Por: Osmany Cruz Ferrer

“Mirad las aves del cielo, que no siembran, ni siegan, ni recogen en graneros; y vuestro Padre celestial las alimenta. ¿No valéis vosotros mucho más que ellas?” (Mateo 6:26).

Vivo junto a mi familia en un pintoresco pueblo Andaluz. Mi casa está en las afueras y colinda con un campo de olivos donde, a cualquier hora del día, oigo de gratis la sinfonía de las aves del lugar. Se posan en el granado que tengo en el patio y desde su follaje me hipnotizan con su algarabía, revolotean en mi terraza y en mi balcón, se asoman por mis ventanas fisgoneando a los extraños seres que vivimos en este nido de piedra. Mi esposa les ha colocado un comedero y un bebedero de agua para que se sirvan al gusto y cada día tenemos comensales multicolores que se deleitan en semillas por las cuales no han trabajado y en un agua fresca que no tienen que bombear desde un profundo pozo.

No soy ornitólogo, pero puedo afirmar por simple observación que las aves que me frecuentan no tienen pinta de estar preocupadas por lo que va a ocurrir al día siguiente. No toman ansiolíticos para el estrés, ni antiácidos debido a la ansiedad. Revolotean con maestría aeronáutica, comen y beben, van de un lado al otro dando saltitos graciosos y cantan sin desafinar una nota sencillamente porque Dios les sostiene, les cuida y vela por ellas. ¿No es asombroso? El Dios dueño de todas las galaxias se preocupa por unos pajarillos cordobeses. Tal es el corazón del Señor.

Jesús usó la figura de los pájaros del campo para ilustrarle a sus discípulos una forma de vida diferente a la que vivían la mayoría de sus conciudadanos. Un estilo de vida caracterizado por la confianza en Dios. La lógica del Maestro era muy sencilla: si Dios alimenta a las aves del cielo, cómo no va a hacerlo con sus hijos. Por una cuestión de estima y prioridades Dios tienen en primer lugar a los que son suyos, así que proveerá para ellos con absoluta seguridad. La diferencia está en que distintamente de las aves, nosotros tenemos un exceso de futuro que nos priva de la serenidad de descansar en el Señor. Nos afanamos por el día siguiente que no existe aún, vivimos en constante preocupación por lo que no podemos controlar y tal conducta nos aprisiona en cárceles de desasosiego y desesperación.

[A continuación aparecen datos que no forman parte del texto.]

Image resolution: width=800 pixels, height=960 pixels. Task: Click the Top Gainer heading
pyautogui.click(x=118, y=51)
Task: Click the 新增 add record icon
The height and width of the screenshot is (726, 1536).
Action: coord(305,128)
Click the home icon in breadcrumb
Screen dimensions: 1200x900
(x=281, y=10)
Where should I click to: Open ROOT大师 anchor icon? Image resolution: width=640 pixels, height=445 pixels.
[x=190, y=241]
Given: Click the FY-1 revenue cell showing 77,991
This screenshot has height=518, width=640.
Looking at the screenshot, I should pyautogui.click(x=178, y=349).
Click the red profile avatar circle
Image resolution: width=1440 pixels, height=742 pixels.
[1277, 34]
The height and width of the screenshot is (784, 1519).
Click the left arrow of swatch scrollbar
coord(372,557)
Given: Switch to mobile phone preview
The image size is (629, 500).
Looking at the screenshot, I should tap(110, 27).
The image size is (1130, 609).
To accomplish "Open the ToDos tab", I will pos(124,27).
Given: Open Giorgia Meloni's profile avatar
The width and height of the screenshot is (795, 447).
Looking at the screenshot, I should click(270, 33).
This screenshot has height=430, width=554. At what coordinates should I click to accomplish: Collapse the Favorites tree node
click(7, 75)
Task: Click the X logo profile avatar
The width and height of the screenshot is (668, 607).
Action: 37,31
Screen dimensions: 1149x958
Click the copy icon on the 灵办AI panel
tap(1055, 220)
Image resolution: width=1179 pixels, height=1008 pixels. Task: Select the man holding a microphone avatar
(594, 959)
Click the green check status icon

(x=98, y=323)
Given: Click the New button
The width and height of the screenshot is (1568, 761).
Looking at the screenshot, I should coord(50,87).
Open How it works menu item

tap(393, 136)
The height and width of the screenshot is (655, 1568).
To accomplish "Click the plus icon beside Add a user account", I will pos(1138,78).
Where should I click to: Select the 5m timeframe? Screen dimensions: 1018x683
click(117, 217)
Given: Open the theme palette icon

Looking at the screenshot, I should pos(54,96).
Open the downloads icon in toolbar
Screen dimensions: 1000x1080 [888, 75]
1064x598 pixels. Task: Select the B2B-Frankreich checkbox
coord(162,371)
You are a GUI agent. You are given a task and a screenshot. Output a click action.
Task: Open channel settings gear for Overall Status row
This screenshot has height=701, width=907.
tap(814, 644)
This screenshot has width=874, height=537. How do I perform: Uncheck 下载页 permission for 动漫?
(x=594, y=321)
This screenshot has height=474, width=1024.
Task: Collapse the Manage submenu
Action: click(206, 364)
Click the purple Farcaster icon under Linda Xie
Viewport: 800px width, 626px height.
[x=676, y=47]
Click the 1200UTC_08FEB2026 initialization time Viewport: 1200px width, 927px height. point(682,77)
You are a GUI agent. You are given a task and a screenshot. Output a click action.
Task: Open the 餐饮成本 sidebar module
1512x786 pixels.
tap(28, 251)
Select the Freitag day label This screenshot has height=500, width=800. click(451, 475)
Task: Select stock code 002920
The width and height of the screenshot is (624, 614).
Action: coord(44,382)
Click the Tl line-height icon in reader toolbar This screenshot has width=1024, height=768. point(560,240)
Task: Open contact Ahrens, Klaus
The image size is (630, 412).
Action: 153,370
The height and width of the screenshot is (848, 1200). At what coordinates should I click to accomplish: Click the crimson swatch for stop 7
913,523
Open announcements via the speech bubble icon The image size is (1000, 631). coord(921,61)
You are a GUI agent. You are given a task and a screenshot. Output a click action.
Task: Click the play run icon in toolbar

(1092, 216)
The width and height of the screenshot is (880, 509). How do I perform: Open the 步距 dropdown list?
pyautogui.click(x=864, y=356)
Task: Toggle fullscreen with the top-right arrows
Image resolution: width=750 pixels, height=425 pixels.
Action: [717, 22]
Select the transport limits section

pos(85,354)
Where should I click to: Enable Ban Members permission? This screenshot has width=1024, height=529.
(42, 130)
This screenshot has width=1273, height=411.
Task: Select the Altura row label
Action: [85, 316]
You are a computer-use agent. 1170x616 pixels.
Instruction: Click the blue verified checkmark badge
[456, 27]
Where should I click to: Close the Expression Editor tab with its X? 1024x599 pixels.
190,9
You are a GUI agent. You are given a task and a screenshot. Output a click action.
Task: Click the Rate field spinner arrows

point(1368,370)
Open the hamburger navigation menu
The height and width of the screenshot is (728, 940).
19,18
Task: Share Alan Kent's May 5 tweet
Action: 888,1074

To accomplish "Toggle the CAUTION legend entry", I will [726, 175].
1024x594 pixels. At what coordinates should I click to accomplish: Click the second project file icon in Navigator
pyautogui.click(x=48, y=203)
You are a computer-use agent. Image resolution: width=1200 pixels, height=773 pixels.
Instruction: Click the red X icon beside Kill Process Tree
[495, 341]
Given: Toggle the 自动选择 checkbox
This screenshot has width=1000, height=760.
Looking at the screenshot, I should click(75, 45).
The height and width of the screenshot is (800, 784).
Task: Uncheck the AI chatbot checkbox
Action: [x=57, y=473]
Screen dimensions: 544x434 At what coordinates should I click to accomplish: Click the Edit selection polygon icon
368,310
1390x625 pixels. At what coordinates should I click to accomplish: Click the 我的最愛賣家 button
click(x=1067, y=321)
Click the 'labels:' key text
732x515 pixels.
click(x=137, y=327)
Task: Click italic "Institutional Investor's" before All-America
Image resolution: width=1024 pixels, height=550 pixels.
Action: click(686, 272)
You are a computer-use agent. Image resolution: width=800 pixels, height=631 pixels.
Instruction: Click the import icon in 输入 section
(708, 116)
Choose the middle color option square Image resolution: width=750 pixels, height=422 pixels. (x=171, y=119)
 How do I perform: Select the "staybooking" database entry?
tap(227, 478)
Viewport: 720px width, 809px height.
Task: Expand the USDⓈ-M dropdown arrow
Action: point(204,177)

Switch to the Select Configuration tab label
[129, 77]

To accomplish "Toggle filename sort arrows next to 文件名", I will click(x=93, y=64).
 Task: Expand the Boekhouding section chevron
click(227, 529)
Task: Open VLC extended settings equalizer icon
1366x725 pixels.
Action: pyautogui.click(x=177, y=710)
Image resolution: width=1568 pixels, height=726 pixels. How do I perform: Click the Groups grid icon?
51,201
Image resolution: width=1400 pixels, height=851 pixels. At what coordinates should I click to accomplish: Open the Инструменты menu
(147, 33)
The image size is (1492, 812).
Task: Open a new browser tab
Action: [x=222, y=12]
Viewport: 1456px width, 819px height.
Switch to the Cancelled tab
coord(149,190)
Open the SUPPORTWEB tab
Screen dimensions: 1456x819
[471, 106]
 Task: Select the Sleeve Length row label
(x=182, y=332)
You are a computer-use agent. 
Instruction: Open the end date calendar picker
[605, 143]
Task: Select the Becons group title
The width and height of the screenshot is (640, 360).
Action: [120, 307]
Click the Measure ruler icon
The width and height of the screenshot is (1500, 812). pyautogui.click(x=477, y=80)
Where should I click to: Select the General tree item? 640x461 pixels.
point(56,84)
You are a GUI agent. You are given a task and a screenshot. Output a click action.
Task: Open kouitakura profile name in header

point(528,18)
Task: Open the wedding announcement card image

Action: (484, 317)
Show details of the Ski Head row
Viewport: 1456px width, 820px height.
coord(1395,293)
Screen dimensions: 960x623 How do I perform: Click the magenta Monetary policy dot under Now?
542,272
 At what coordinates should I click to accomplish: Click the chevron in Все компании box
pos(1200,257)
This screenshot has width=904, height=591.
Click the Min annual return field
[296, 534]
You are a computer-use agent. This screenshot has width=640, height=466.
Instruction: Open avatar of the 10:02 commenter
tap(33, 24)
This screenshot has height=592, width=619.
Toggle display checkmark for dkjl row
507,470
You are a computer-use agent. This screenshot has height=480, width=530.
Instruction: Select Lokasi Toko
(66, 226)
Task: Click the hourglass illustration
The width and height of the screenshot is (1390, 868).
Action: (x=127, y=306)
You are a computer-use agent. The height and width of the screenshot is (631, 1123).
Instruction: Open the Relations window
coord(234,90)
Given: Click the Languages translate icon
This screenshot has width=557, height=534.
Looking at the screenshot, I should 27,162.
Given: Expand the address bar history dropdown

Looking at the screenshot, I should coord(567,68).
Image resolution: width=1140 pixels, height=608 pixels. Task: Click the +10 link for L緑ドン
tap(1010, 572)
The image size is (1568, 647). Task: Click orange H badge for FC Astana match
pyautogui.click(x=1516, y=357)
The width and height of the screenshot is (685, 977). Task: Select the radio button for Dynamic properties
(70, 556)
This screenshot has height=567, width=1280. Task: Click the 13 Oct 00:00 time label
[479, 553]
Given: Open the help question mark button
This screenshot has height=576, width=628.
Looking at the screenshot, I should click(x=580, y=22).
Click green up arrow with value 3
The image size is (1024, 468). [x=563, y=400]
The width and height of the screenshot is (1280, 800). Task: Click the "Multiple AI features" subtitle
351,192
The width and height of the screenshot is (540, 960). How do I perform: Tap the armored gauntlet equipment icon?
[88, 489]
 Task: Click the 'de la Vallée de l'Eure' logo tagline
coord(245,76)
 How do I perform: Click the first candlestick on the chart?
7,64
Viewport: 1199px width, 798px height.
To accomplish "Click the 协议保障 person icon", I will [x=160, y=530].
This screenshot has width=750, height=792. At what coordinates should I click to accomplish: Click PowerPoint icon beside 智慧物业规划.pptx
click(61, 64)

En el Sermón del Monte, de donde hemos extraído este versículo, Jesús insiste en el valor que tenemos para Dios. Es justo ahí donde debe afincarse nuestra confianza. Dios nos ama, somos importantes para él: “¿No valéis vosotros mucho más…?”, dijo el Cristo. Haremos bien si aceptamos que en sus manos nuestra vida está segura, nuestras necesidades están cubiertas y nuestro futuro está asegurado. Si el cuida del gorrión, de la paloma y la codorniz lo hará mucho más con nosotros.

No escribo desde la seguridad de una engordada cuenta bancaria, o desde la confianza de un trabajo fijo y copiosamente remunerado. No creas que por vivir en Europa tengo mis gastos cubiertos, sino quizás más cuentas que pagar en esta región del mundo donde todo tiene precio. Como marido y padre de cuatro hijos enfrento desafíos en los que Dios debe intervenir, o  de otra manera me perdería en el agobio del afán. Soy misionero, vivo por fe, Dios provee de muchas maneras y lo ha hecho así desde hace más de dos décadas. Con demasiada frecuencia las necesidades de una familia grande como la mía, superan mi pericia para hacer resolutos presupuestos. Hay zapatos que comprar, ropa que proveer para niños que al mes siguiente han cambiado de estatura. Debo vigilar por  calentar mi hogar en invierno e intentar tener una temperatura soportable en verano.  Debo asegurarme que en cada jornada haya comida en la mesa para los míos y a la par nunca olvidarme de la hospitalidad y de compartir con otros aquello que de Dios recibo. Los economistas no dan buenos augurios y los políticos parecen tomarse las cosas con calma echándose la culpa unos a o otros de su desaciertos administrativos.

Mientras todo eso y más, mucho más ocurre a mi alrededor e intenta dominarme yo encuentro fe mirando a esas aves desenfadadas en mi terraza. Allí están serenas aunque la bolsa de valores de Londres se haya desplomado, o la de Nueva York, o la de Tokio. Dios les cuida, les alimenta, les protege desde su infinita bondad. Si lo hace con ellas, lo hará conmigo y con todos aquellos que le aman. Debo de mirar menos hacia fuera, o hacia mí mismo y mirarlo a él porque: “El que no escatimó ni a su propio Hijo, sino que lo entregó por todos nosotros, ¿cómo no nos dará también con él todas las cosas?” (Romanos 8:32).